Work required - Lines from the one containing "The image size is (650, 565)." through the last one in the data below: write them out word for word, and only them.

Entries provided below:

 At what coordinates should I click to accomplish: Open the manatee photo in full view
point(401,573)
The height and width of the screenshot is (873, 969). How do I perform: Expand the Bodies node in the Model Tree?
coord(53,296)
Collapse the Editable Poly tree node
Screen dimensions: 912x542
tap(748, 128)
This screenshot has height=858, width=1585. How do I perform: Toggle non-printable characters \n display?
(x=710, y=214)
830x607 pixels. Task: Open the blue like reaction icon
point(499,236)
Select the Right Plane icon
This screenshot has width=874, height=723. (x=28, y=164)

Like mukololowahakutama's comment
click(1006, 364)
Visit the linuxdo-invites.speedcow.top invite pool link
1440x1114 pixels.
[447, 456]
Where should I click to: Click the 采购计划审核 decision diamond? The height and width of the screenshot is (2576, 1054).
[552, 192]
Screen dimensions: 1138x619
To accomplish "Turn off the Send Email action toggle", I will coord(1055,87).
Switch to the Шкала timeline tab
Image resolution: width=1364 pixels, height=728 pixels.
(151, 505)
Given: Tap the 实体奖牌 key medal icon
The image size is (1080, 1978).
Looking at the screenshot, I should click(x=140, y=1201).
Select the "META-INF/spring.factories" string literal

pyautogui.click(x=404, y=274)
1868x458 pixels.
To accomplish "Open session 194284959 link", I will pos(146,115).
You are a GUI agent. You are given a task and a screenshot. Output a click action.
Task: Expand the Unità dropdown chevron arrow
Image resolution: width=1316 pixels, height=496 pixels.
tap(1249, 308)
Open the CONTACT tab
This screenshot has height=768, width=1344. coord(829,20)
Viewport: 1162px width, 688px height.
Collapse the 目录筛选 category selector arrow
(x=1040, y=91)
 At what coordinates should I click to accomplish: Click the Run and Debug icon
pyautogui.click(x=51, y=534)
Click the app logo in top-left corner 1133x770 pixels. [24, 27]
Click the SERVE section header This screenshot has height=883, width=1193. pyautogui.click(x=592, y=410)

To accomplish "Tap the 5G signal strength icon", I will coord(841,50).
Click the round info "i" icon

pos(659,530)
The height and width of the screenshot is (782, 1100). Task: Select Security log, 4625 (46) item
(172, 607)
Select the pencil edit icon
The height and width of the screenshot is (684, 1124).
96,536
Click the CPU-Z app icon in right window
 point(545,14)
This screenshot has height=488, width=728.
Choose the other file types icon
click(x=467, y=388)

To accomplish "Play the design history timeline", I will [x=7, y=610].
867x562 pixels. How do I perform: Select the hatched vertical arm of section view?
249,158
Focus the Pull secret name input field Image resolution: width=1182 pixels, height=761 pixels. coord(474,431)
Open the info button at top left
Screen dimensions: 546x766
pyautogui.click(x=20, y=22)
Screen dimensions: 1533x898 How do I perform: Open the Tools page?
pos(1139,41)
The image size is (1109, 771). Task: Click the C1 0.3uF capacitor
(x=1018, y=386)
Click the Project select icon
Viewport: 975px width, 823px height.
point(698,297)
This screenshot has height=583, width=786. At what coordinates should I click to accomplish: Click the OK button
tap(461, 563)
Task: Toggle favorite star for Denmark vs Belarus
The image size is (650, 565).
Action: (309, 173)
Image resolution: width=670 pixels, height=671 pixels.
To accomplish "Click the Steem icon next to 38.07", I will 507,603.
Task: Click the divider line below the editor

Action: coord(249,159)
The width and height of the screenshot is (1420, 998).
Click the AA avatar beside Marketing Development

End of Entries provided.

Exercise output -
The image size is (650, 565).
Action: (309, 173)
Image resolution: width=670 pixels, height=671 pixels.
To accomplish "Click the Steem icon next to 38.07", I will 507,603.
Task: Click the divider line below the editor

Action: coord(249,159)
The width and height of the screenshot is (1420, 998).
Click the AA avatar beside Marketing Development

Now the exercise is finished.